A protease inhibitor from fish eggs was fractionated using chromatographic methods. The fractionation efficiency was evaluated in terms of specific inhibitory activity (SIA, U/mg), purity (fold), total inhibitory activity (TIA, U), and recovery (%). The protease inhibitor (PI) from egg extracts of skipjack tuna (ST Katsuwonus pelamis), yellowfin tuna (YT Thunnus albacares) and Alaska pollock (AP Theragra chalcogramma) was fractionated using Sephadex G-50 gel filtration and DEAE-Sepharose CL-6B anion exchange chromatography based on protein size exclusion and net charge, respectively. Fractions exhibiting strong inhibitory activity were contained in the 30-50 kDa fraction on gel filtration and in the range of 0.4-0.7 M NaCl gradient fraction on anion exchange chromatography.
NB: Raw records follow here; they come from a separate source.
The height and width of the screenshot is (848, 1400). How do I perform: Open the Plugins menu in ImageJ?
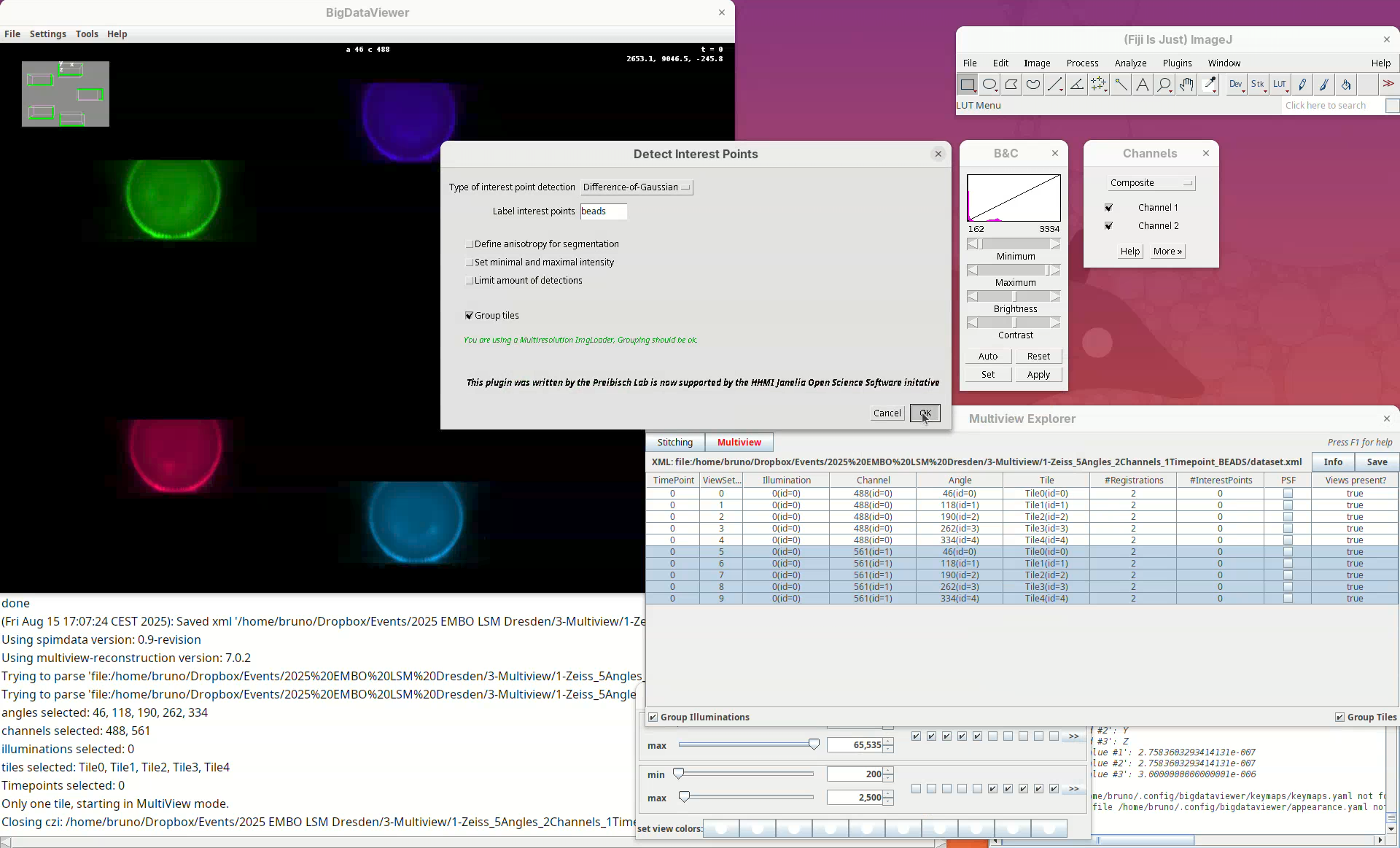(1177, 63)
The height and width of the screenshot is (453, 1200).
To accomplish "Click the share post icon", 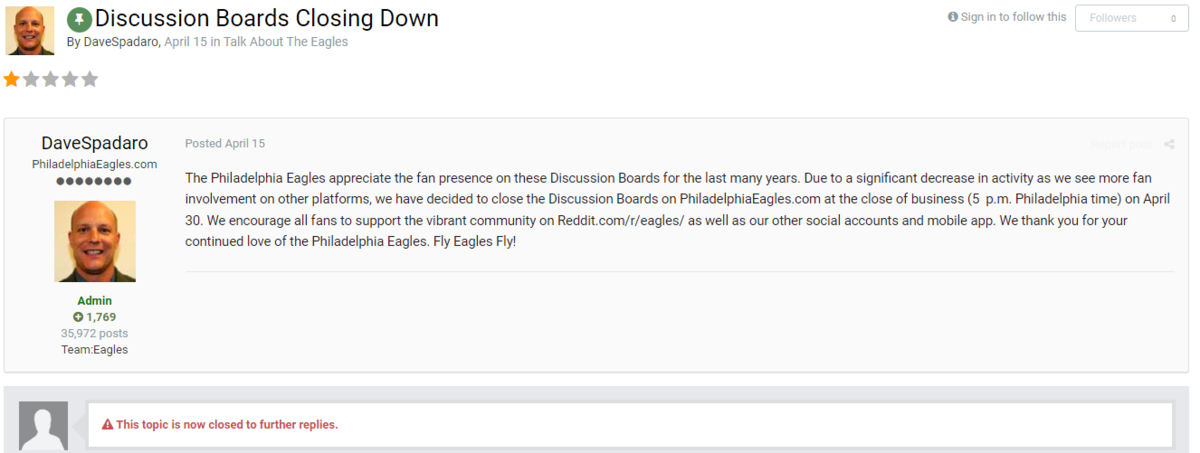I will [1169, 144].
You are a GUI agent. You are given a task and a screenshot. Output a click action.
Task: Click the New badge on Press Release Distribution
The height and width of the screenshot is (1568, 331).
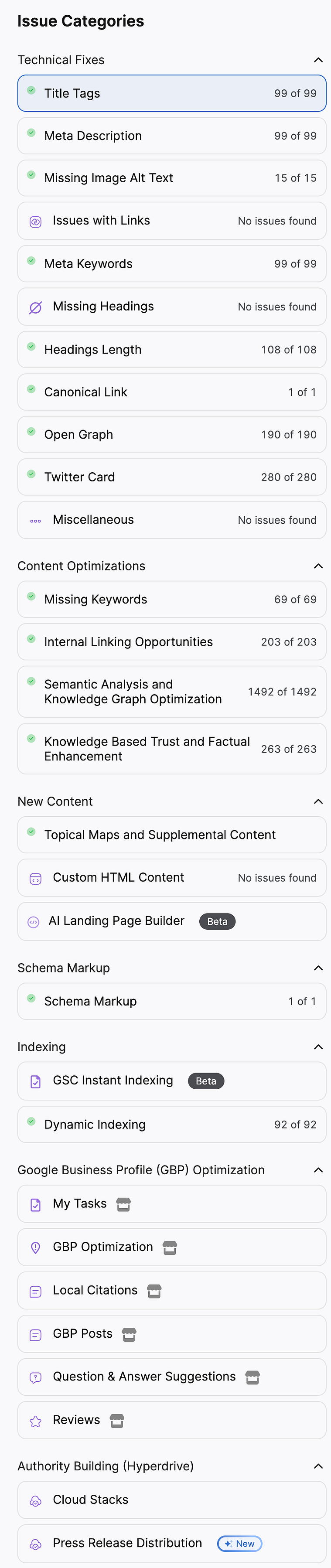(x=240, y=1544)
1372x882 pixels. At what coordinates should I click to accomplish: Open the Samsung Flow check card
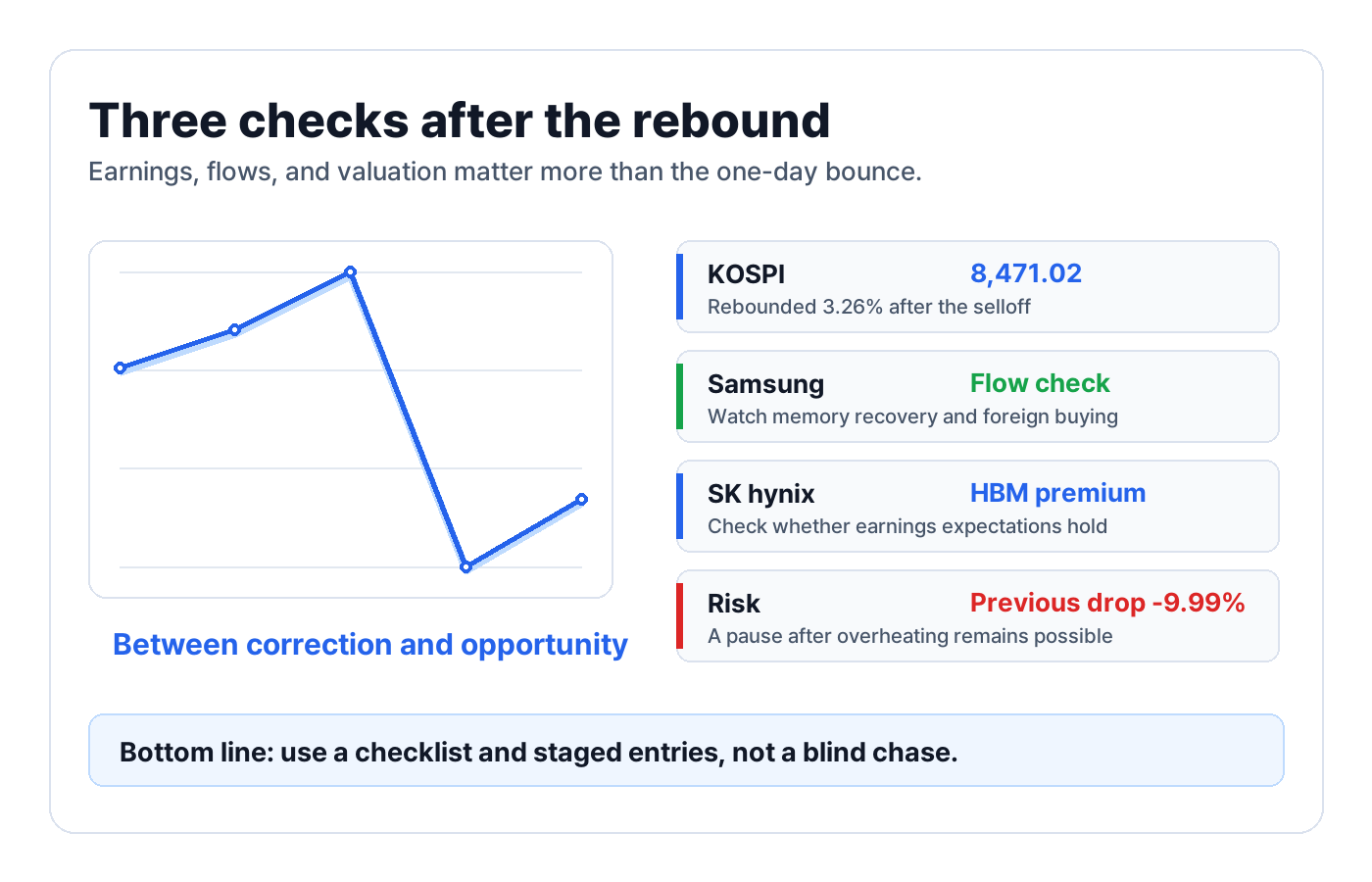coord(977,397)
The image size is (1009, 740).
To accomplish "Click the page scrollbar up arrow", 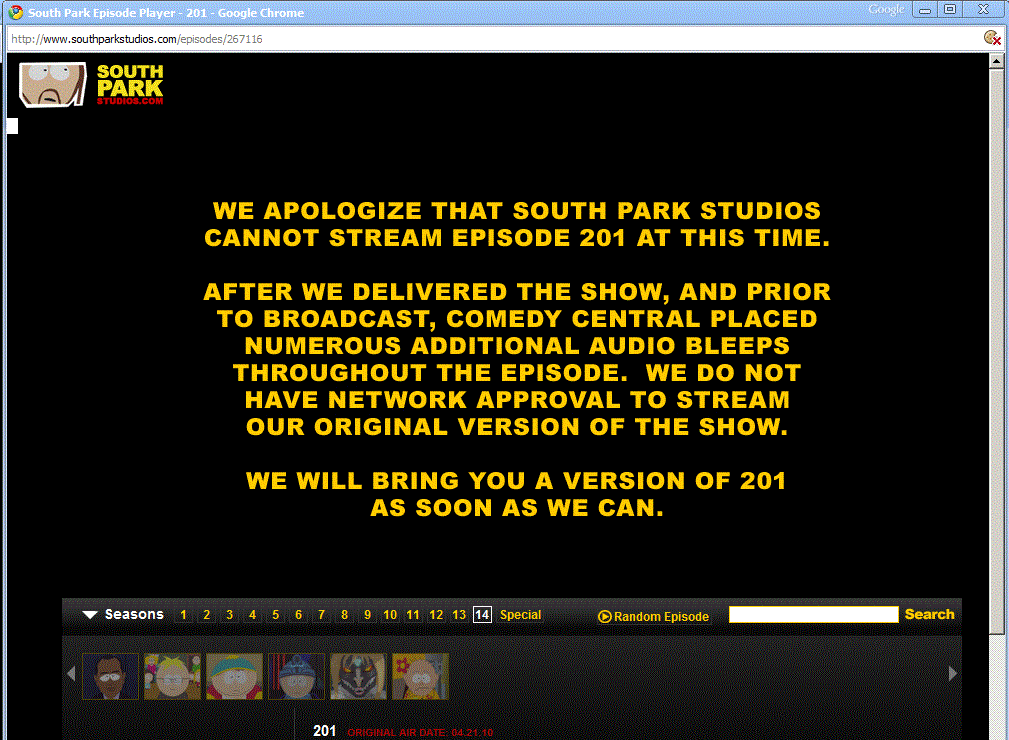I will (x=996, y=61).
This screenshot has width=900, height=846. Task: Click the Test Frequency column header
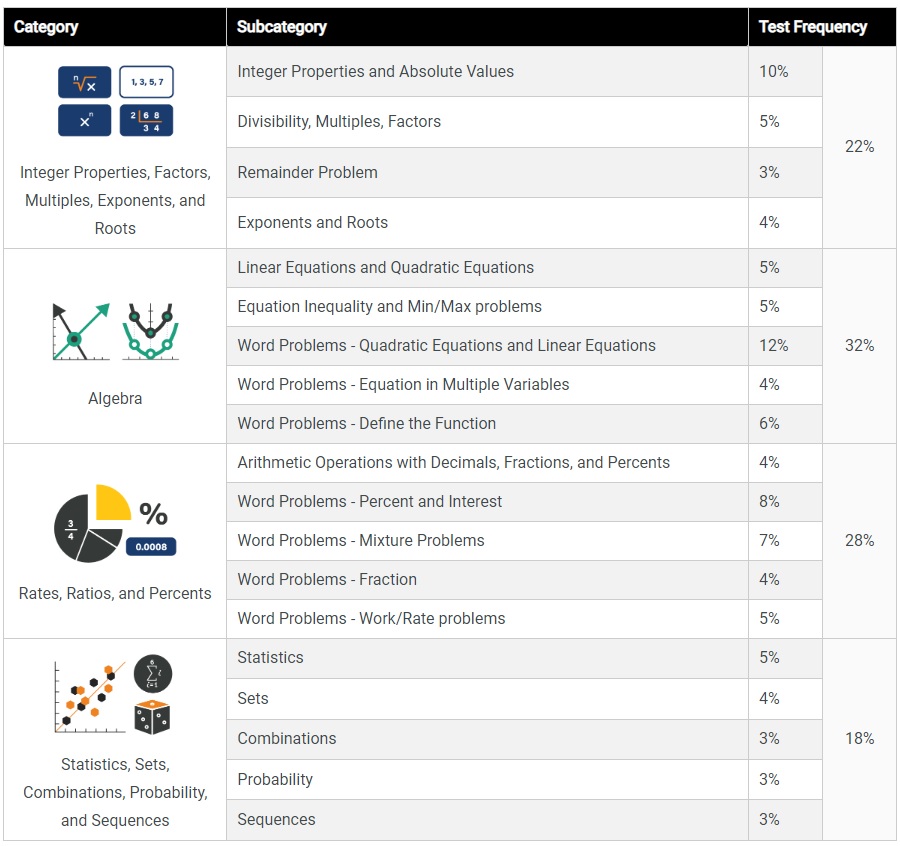[x=812, y=27]
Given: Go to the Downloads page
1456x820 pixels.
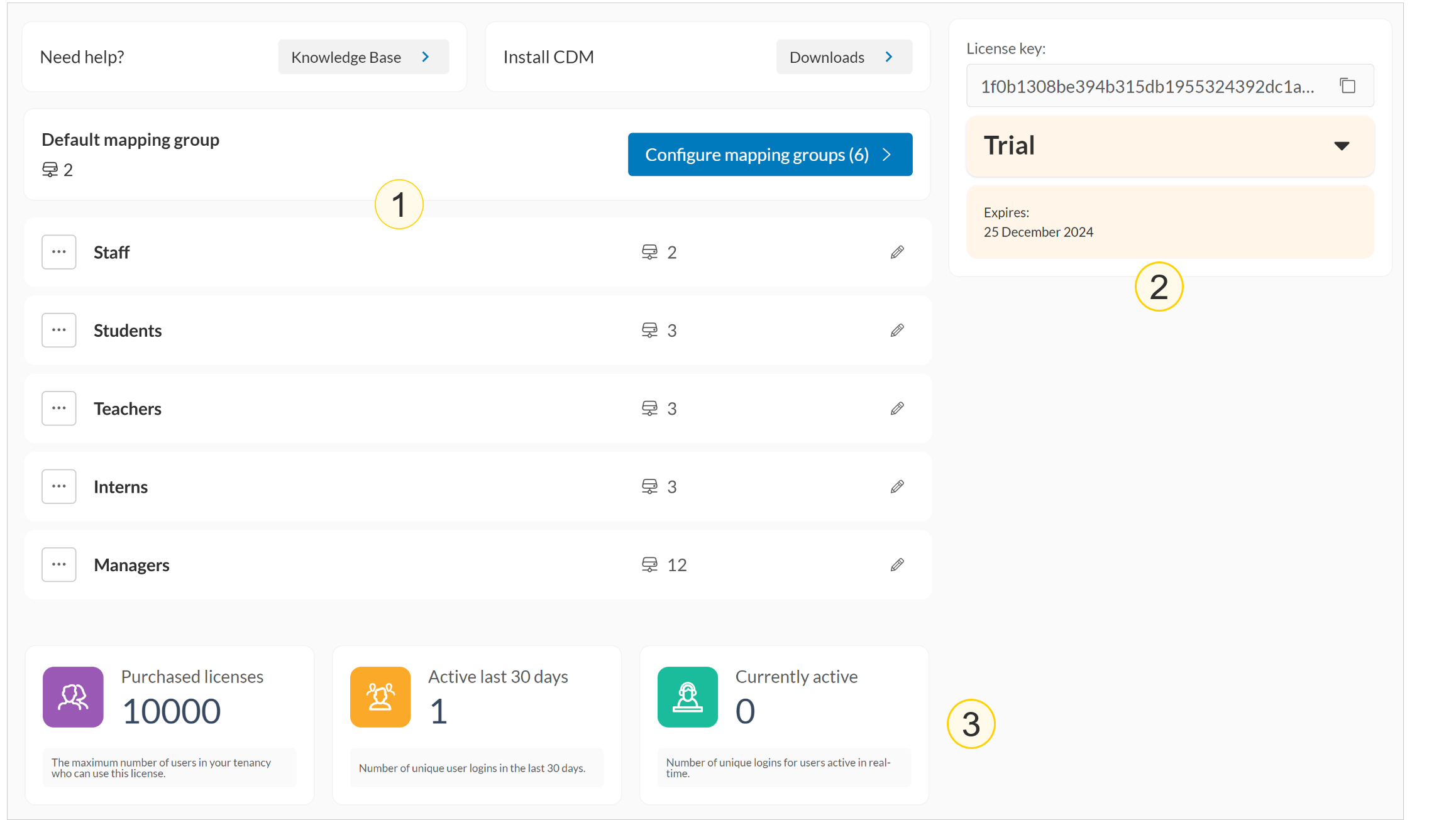Looking at the screenshot, I should click(x=843, y=57).
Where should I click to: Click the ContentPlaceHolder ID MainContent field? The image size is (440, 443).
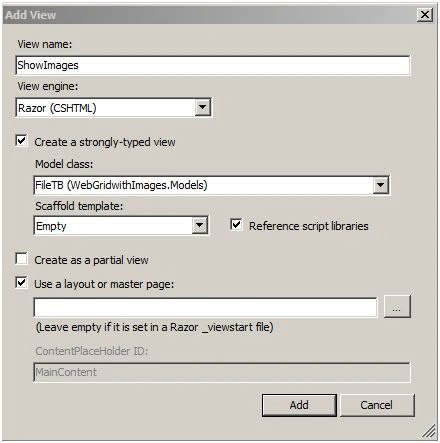222,372
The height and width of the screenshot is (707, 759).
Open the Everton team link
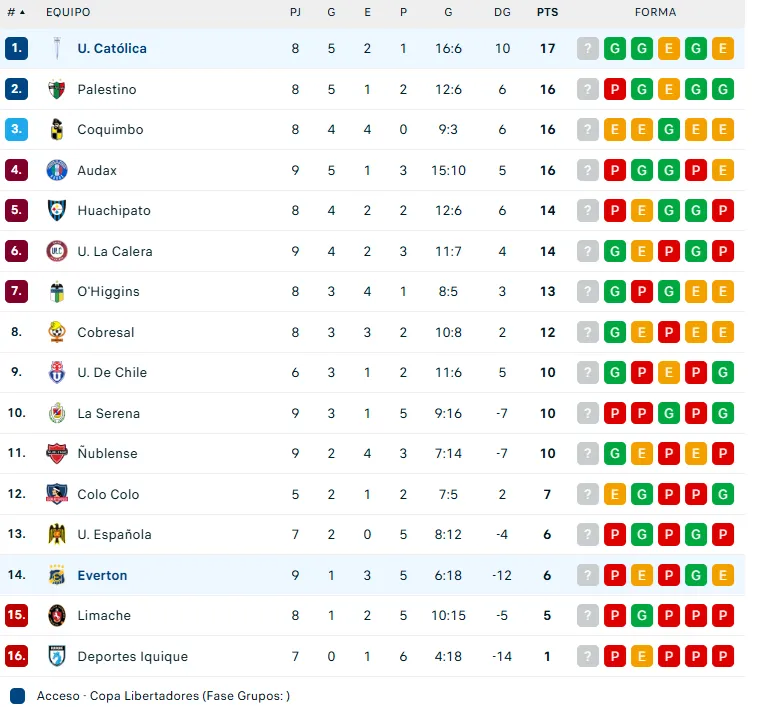pos(102,575)
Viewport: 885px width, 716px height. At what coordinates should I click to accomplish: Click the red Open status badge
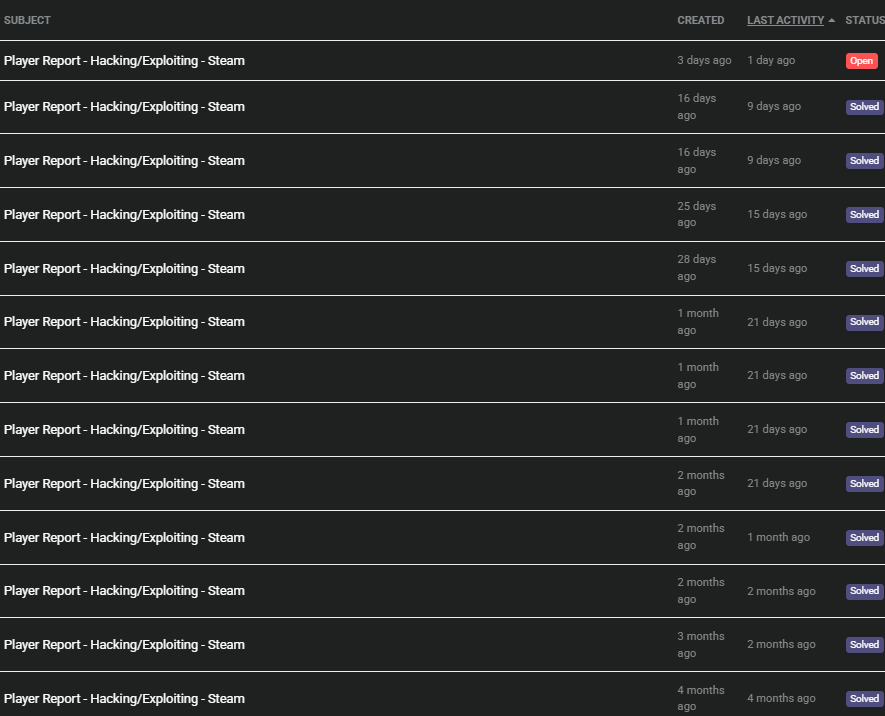pos(861,60)
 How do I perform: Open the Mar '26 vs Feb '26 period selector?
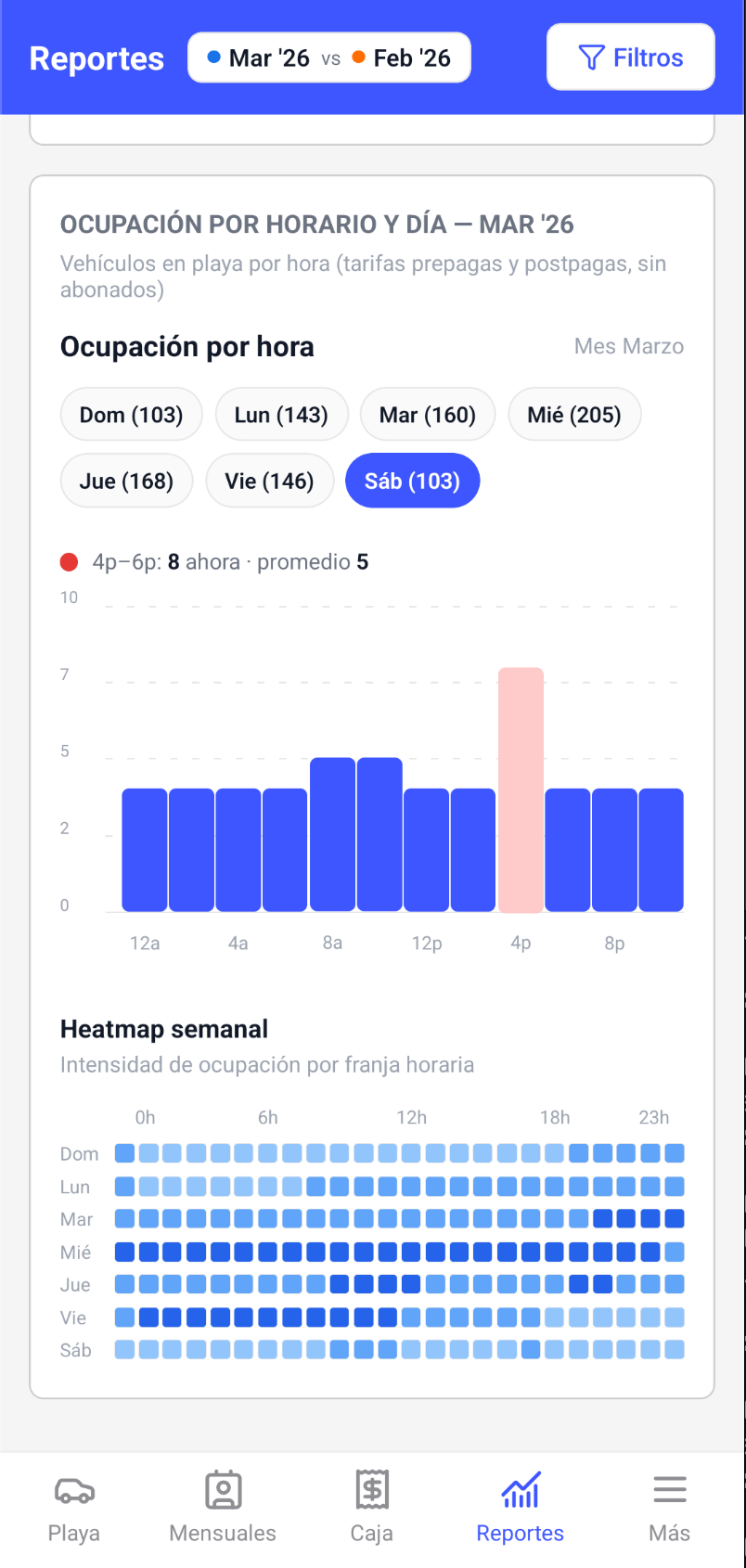[329, 58]
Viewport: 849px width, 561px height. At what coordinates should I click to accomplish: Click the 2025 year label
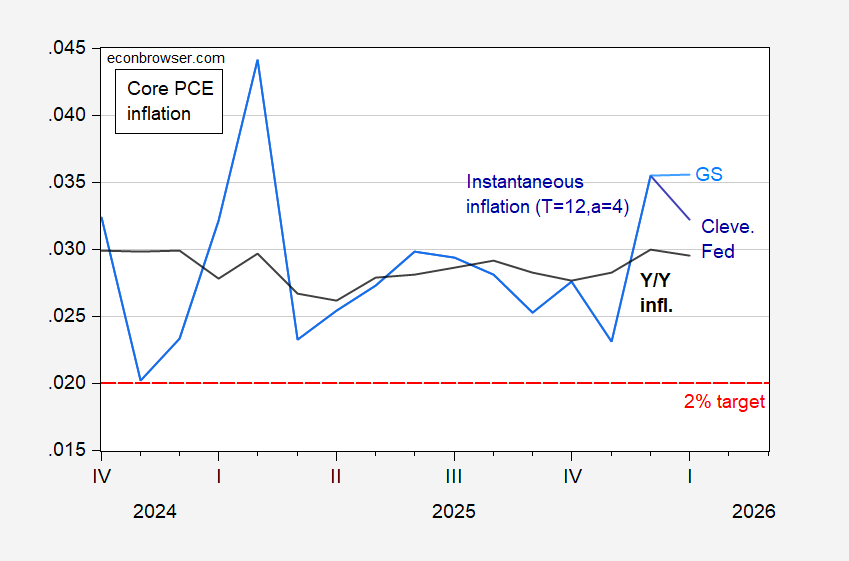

The respective TIA and percent recovery of the fraction obtained with gel filtration toward trypsin and $N{\alpha}$-benzoyl-L-arginine-p-nitroanilide (BAPNA) were 2,758.7 U and 29.6% for ST, 1,005.5 U and 25.6% for YT, and 1,267.5 U and 26.0% for AP. Gel filtration chromatography was more effective at fractionating PI than using ion exchange chromatography. These results suggest that fish eggs act as serine protease inhibitors and might be useful for protease inhibition in foodstuffs.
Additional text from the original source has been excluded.